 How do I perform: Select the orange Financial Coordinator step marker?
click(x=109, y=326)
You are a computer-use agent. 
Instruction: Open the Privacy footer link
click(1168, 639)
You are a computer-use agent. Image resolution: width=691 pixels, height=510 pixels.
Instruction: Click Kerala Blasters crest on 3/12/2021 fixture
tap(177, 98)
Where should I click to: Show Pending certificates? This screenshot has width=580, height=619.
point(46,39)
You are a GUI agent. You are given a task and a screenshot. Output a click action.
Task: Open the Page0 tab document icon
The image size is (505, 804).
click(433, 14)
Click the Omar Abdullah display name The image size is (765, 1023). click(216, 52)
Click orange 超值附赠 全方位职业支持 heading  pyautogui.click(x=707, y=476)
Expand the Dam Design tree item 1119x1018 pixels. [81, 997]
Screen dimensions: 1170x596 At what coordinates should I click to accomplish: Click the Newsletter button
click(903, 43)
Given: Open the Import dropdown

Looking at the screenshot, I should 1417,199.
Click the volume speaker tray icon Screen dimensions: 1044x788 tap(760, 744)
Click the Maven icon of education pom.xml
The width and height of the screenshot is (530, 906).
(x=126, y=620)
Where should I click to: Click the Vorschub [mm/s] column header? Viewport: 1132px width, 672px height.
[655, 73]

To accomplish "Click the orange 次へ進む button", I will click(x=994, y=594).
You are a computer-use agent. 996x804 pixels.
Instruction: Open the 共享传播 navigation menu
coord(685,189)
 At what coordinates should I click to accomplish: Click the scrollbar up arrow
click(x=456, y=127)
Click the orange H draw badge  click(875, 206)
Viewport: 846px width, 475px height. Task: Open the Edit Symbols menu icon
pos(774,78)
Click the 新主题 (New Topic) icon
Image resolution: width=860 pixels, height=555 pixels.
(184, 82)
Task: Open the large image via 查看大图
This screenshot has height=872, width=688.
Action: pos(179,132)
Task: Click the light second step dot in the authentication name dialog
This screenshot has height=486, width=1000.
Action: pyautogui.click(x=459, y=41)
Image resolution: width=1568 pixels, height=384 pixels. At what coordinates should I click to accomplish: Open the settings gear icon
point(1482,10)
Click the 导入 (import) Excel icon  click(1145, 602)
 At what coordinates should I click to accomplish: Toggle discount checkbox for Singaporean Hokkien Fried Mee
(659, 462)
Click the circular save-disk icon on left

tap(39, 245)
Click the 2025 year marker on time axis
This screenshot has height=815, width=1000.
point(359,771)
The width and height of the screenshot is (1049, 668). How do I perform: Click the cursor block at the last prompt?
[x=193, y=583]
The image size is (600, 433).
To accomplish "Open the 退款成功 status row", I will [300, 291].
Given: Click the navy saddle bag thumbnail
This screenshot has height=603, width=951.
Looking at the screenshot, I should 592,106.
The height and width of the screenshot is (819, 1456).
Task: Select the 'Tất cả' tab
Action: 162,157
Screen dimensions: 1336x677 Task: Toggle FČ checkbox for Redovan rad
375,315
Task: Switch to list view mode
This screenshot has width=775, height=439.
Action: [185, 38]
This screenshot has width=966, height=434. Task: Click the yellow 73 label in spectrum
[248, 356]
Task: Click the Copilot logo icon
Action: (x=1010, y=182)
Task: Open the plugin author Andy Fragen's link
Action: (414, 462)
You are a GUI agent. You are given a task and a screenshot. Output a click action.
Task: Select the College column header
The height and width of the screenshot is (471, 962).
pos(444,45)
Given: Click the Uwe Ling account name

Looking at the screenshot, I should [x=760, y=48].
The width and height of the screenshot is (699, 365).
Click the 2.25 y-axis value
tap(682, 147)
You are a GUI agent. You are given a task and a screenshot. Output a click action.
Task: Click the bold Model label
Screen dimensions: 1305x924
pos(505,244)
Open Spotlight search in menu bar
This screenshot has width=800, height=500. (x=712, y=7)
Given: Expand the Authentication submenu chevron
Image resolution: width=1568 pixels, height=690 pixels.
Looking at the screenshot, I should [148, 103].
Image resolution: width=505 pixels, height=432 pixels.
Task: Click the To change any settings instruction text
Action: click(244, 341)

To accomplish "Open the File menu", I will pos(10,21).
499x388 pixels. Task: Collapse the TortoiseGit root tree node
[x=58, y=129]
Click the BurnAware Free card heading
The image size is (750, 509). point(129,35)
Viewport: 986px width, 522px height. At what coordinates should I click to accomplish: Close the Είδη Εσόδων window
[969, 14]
_ _ _
## REQUIRED ACTION
Find how many lines in the preceding listing contain the word "Expand", and answer with that number only.

## ANSWER FOR THIS EXERCISE
2